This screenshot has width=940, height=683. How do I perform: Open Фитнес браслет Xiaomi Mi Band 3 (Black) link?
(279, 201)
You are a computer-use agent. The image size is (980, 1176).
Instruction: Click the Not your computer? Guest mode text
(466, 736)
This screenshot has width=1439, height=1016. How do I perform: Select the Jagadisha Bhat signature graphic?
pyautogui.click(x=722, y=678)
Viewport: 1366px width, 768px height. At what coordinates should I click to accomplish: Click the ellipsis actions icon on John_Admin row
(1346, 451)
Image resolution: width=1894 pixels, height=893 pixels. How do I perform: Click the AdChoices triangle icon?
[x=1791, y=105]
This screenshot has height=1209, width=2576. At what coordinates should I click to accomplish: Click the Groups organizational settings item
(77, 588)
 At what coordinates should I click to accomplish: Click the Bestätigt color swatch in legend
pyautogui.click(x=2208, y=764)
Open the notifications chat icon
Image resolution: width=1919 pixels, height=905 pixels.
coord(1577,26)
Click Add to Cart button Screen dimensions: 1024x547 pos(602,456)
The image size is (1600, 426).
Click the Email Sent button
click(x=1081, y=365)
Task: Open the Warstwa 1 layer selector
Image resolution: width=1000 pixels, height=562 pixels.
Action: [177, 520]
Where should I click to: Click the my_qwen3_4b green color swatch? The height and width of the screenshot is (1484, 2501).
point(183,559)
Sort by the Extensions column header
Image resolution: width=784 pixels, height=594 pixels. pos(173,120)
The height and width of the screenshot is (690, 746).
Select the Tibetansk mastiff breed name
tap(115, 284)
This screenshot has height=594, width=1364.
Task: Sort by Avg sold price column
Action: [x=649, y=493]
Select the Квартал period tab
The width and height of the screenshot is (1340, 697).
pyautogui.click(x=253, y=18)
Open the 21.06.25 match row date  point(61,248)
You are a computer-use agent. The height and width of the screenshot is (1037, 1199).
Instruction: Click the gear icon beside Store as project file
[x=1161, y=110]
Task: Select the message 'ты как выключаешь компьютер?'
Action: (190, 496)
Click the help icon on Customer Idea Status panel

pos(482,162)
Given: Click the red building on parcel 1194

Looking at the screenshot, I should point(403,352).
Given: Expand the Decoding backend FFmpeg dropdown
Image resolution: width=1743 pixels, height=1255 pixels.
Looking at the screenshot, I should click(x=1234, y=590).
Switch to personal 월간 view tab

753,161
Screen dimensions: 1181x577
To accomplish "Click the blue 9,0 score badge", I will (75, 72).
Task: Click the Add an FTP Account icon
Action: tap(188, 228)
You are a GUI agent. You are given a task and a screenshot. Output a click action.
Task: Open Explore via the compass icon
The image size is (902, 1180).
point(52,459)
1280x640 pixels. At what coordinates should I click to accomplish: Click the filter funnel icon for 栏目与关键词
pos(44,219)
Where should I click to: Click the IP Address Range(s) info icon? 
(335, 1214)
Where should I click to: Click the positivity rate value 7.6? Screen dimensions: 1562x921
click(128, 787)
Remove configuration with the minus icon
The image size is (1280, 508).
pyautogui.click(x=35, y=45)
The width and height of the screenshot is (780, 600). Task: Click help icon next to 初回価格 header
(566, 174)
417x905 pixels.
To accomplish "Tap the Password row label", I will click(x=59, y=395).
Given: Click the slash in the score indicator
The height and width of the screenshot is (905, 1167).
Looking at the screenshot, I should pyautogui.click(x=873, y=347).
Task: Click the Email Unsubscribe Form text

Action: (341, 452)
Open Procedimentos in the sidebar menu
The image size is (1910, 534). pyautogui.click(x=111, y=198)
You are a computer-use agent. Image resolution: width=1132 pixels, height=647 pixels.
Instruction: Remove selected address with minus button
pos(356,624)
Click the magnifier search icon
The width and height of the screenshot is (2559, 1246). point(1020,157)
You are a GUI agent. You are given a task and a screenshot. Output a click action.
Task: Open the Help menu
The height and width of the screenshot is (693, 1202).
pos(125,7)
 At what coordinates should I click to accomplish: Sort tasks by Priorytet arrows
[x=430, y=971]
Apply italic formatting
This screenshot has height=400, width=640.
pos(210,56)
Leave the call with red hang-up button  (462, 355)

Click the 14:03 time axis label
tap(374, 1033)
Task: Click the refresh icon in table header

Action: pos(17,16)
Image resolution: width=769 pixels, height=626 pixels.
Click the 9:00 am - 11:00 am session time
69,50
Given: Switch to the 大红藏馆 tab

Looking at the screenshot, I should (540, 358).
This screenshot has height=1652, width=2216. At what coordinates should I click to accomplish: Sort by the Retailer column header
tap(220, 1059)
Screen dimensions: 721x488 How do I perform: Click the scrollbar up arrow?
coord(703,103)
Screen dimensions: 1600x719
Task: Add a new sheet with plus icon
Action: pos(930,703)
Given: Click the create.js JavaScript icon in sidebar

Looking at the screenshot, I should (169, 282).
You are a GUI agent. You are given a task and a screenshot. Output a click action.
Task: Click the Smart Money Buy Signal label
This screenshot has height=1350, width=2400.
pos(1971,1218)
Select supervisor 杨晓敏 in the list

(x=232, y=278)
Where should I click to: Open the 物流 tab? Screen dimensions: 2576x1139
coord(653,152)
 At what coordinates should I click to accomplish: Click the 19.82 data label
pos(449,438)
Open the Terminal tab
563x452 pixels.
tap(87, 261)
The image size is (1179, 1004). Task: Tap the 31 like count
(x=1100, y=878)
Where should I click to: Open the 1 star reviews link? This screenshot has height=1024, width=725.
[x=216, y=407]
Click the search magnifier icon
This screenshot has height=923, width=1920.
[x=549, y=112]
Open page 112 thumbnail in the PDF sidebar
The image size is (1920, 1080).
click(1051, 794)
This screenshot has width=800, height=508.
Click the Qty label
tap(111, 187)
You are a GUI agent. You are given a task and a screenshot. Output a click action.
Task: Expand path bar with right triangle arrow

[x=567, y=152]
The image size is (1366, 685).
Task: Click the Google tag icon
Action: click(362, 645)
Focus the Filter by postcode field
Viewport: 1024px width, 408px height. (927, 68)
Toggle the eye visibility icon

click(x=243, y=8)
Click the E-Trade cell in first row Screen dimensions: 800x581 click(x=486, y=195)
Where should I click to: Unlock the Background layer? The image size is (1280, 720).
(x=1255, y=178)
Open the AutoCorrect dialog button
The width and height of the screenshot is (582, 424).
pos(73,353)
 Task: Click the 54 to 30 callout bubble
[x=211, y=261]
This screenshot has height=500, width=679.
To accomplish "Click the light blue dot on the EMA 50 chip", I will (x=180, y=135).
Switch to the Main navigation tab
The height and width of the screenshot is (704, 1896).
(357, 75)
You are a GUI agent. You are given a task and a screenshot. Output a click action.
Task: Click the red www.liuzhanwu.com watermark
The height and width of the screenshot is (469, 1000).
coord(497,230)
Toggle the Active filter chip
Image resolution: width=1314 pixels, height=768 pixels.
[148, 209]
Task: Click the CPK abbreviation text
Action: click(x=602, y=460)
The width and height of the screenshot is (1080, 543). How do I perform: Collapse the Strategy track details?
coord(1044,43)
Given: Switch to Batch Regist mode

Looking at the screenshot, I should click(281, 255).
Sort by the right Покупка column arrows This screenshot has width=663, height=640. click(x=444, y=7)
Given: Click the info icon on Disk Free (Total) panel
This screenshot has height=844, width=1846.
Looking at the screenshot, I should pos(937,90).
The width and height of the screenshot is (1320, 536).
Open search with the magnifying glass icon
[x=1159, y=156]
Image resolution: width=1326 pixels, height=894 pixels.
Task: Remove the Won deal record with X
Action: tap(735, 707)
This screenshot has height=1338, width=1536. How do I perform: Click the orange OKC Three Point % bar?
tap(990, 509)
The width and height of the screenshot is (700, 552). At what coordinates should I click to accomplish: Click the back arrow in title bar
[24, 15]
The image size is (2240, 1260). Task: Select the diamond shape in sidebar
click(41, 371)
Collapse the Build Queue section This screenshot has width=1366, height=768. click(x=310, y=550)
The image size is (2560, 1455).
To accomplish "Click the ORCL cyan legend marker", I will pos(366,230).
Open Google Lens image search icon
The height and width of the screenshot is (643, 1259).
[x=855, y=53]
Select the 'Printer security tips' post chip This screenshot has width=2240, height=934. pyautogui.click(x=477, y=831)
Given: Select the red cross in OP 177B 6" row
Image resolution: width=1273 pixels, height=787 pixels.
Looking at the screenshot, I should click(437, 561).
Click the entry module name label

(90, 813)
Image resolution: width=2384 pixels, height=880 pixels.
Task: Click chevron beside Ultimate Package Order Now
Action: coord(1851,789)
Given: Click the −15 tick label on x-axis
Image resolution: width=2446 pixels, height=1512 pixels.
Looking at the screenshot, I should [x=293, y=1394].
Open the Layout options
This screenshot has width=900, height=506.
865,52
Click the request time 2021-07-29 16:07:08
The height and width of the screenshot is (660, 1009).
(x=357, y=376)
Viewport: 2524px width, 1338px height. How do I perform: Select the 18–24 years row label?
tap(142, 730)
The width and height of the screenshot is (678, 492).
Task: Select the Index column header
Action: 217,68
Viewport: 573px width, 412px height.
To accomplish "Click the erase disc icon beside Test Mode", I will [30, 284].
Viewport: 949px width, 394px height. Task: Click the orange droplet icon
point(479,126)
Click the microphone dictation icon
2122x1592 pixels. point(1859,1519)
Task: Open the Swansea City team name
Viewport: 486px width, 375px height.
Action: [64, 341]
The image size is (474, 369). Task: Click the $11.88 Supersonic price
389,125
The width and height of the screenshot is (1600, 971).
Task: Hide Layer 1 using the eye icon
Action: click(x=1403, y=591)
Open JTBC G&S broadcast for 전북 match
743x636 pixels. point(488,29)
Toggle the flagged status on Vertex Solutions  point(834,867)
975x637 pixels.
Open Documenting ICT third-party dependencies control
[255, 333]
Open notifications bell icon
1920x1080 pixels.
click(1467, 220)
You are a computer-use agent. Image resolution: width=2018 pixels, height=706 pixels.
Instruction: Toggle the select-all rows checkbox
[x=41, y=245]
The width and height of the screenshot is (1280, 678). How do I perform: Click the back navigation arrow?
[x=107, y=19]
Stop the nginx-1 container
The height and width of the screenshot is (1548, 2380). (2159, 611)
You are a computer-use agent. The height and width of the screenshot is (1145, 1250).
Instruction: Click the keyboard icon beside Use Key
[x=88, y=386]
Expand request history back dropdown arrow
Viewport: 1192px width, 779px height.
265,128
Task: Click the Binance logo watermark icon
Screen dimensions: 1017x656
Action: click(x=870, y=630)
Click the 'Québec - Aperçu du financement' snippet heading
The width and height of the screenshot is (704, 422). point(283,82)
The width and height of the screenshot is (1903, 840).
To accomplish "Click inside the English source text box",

§ WHAT THE TASK REQUIRES:
Render the stretch from the line containing "Open JTBC G&S broadcast for 전북 match" through the end of the records as a Markdown table with the columns Row and Line. Number each row, and omit blank lines.

§ OUTPUT OF THE TASK:
| Row | Line |
|---|---|
| 1 | Open JTBC G&S broadcast for 전북 match |
| 2 | 743x636 pixels. point(488,29) |
| 3 | Toggle the flagged status on Vertex Solutions  point(834,867) |
| 4 | 975x637 pixels. |
| 5 | Open Documenting ICT third-party dependencies control |
| 6 | [255, 333] |
| 7 | Open notifications bell icon |
| 8 | 1920x1080 pixels. |
| 9 | click(1467, 220) |
| 10 | You are a computer-use agent. Image resolution: width=2018 pixels, height=706 pixels. |
| 11 | Instruction: Toggle the select-all rows checkbox |
| 12 | [x=41, y=245] |
| 13 | The width and height of the screenshot is (1280, 678). How do I perform: Click the back navigation arrow? |
| 14 | [x=107, y=19] |
| 15 | Stop the nginx-1 container |
| 16 | The height and width of the screenshot is (1548, 2380). (2159, 611) |
| 17 | You are a computer-use agent. The height and width of the screenshot is (1145, 1250). |
| 18 | Instruction: Click the keyboard icon beside Use Key |
| 19 | [x=88, y=386] |
| 20 | Expand request history back dropdown arrow |
| 21 | Viewport: 1192px width, 779px height. |
| 22 | 265,128 |
| 23 | Task: Click the Binance logo watermark icon |
| 24 | Screen dimensions: 1017x656 |
| 25 | Action: click(x=870, y=630) |
| 26 | Click the 'Québec - Aperçu du financement' snippet heading |
| 27 | The width and height of the screenshot is (704, 422). point(283,82) |
| 28 | The width and height of the screenshot is (1903, 840). |
| 29 | To accomplish "Click inside the English source text box", |